DATA FOR ANALYSIS:

# # #

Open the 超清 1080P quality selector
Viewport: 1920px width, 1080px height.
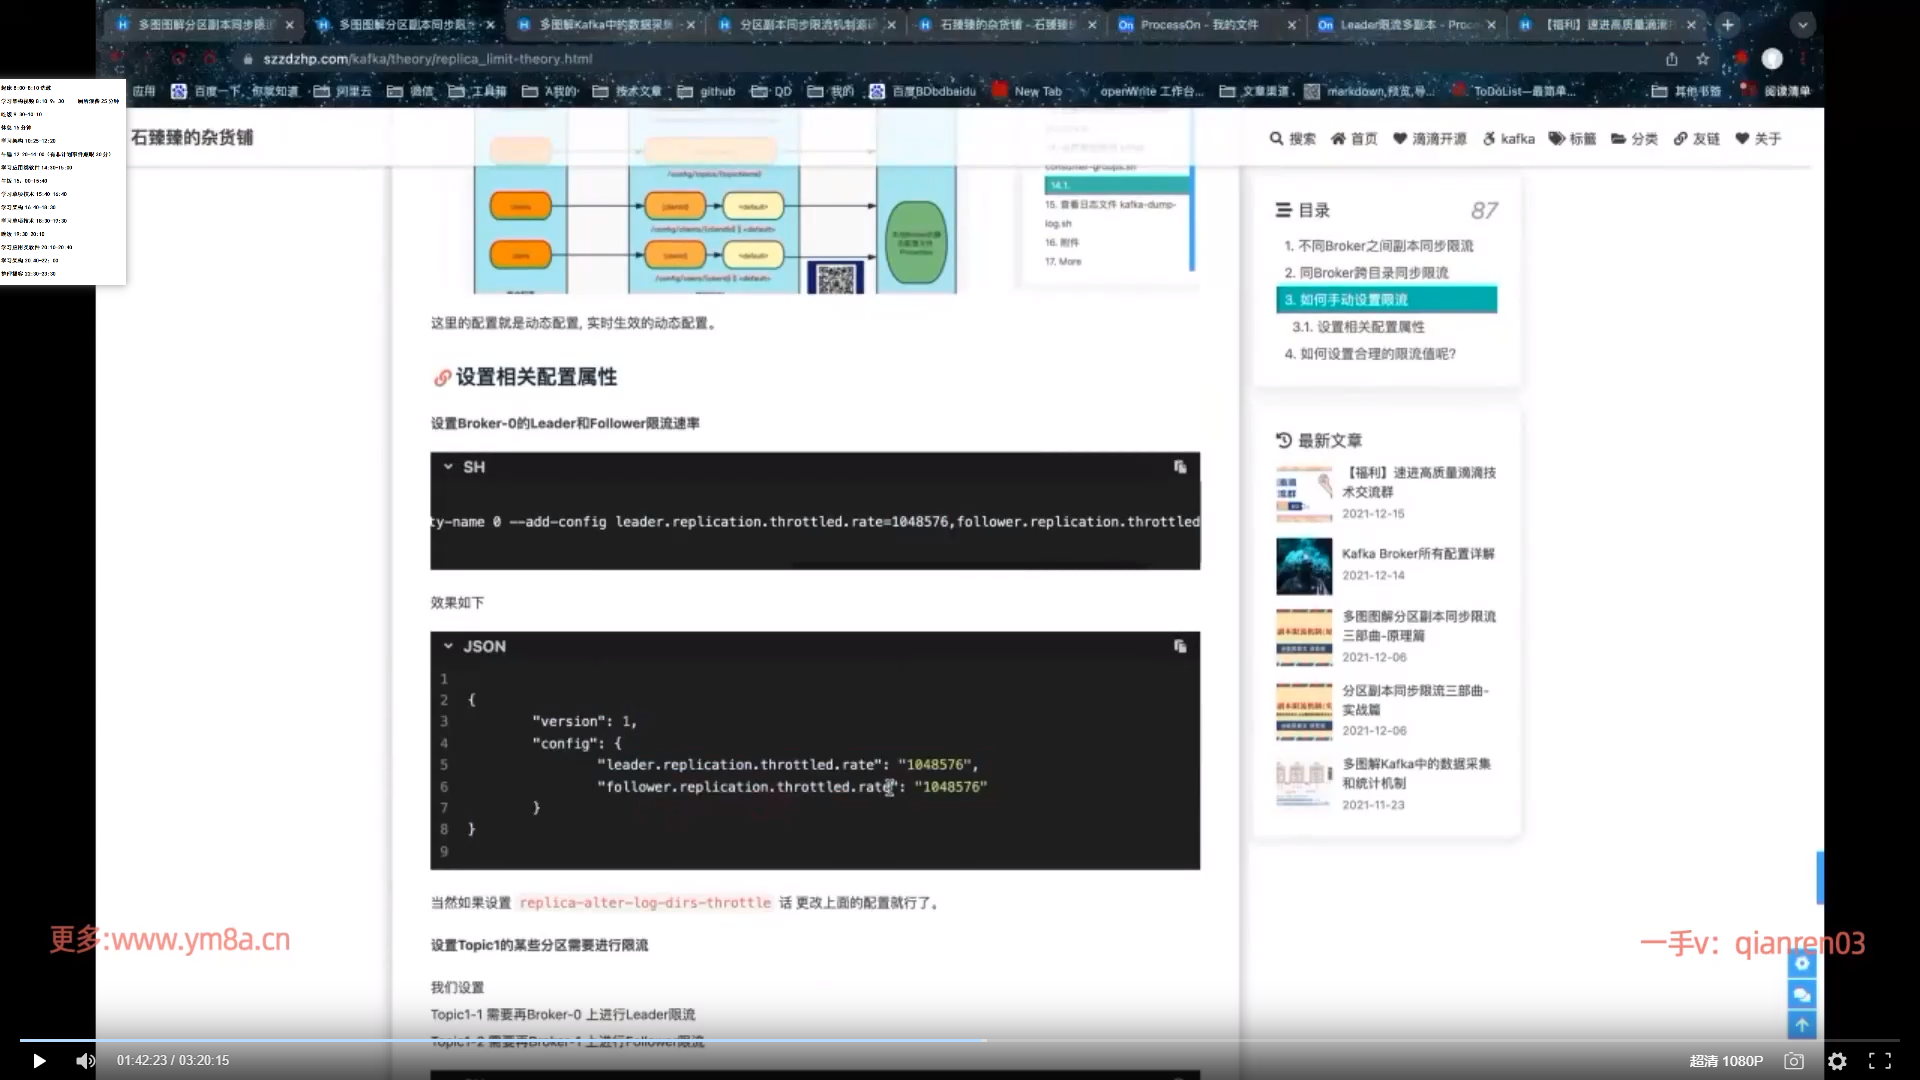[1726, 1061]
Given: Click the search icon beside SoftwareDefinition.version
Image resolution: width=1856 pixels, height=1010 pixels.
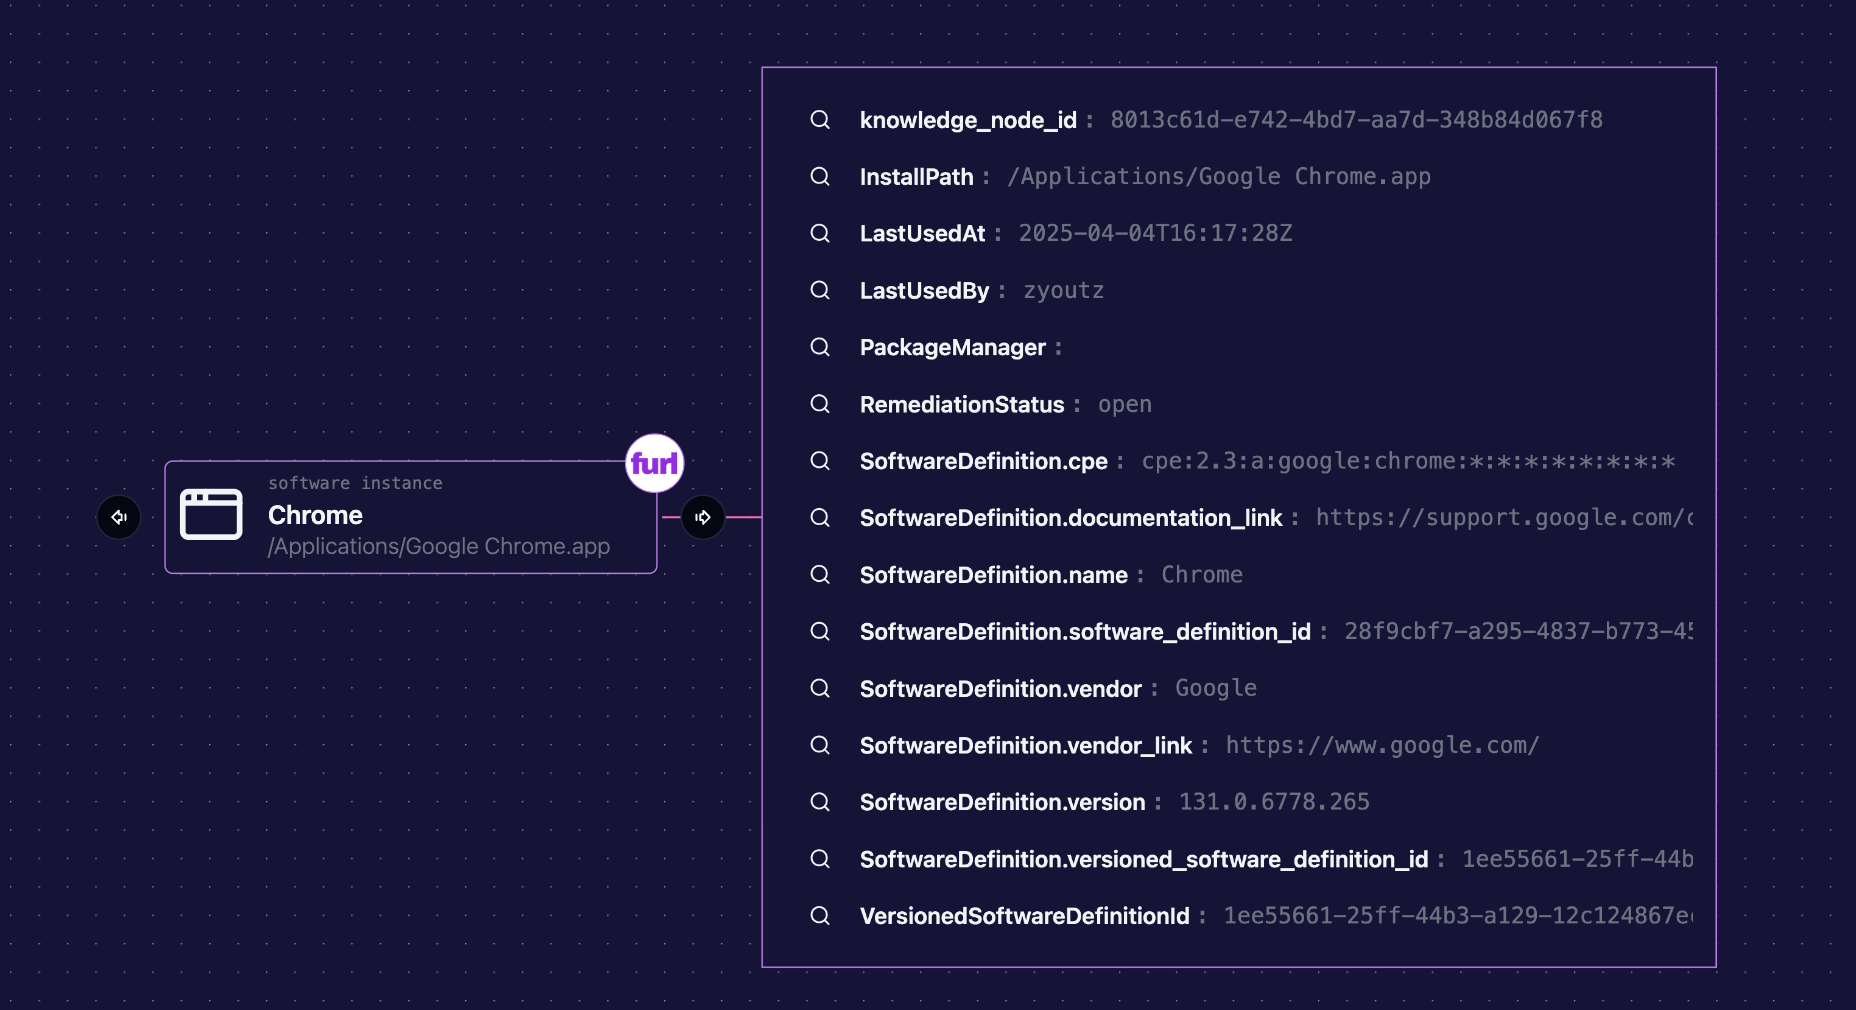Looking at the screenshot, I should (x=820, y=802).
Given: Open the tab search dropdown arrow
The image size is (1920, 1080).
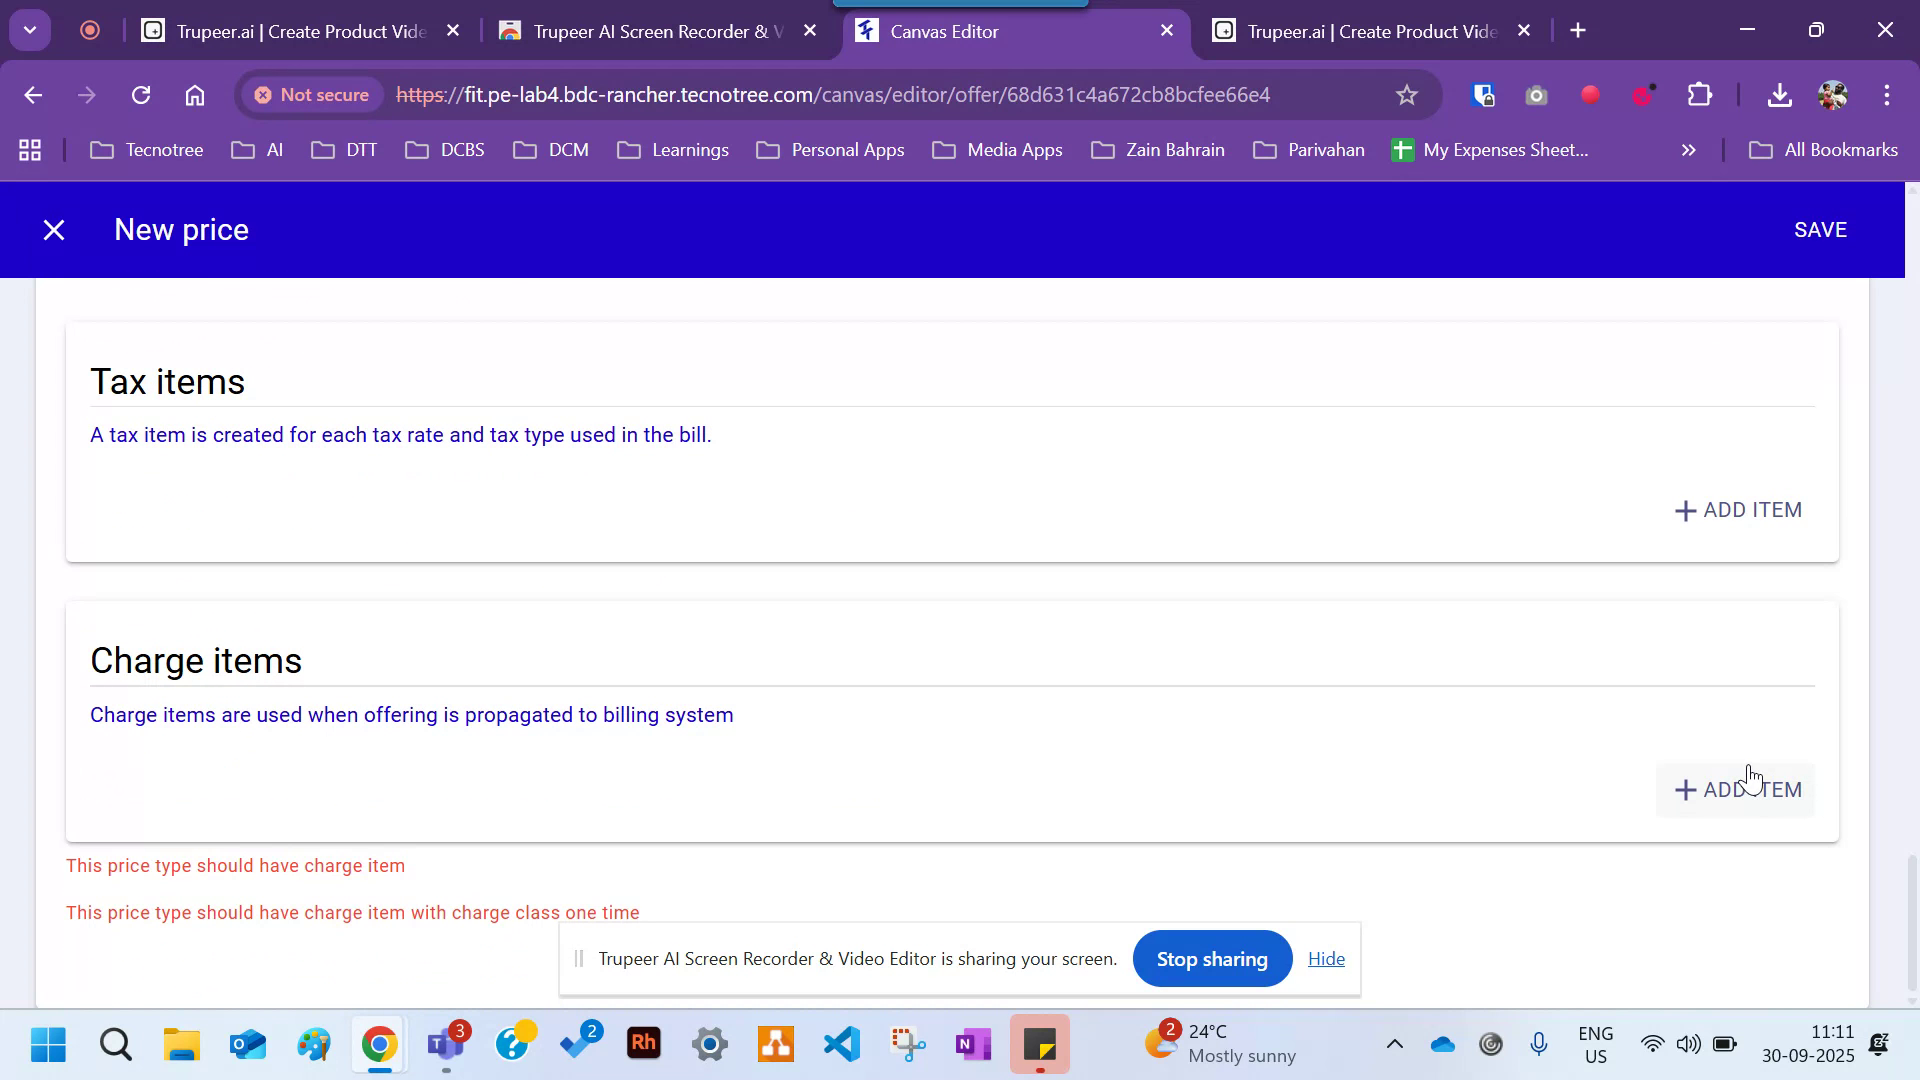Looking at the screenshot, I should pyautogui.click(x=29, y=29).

# # #

WHAT YOU HAVE TO DO:
Write out, word for word, the lines running from the one containing "Given: Open the tab search dropdown arrow" to the end of the data above; the pictures are to be left out.

RESULT OF THE TASK:
Given: Open the tab search dropdown arrow
The image size is (1920, 1080).
Looking at the screenshot, I should pyautogui.click(x=29, y=29).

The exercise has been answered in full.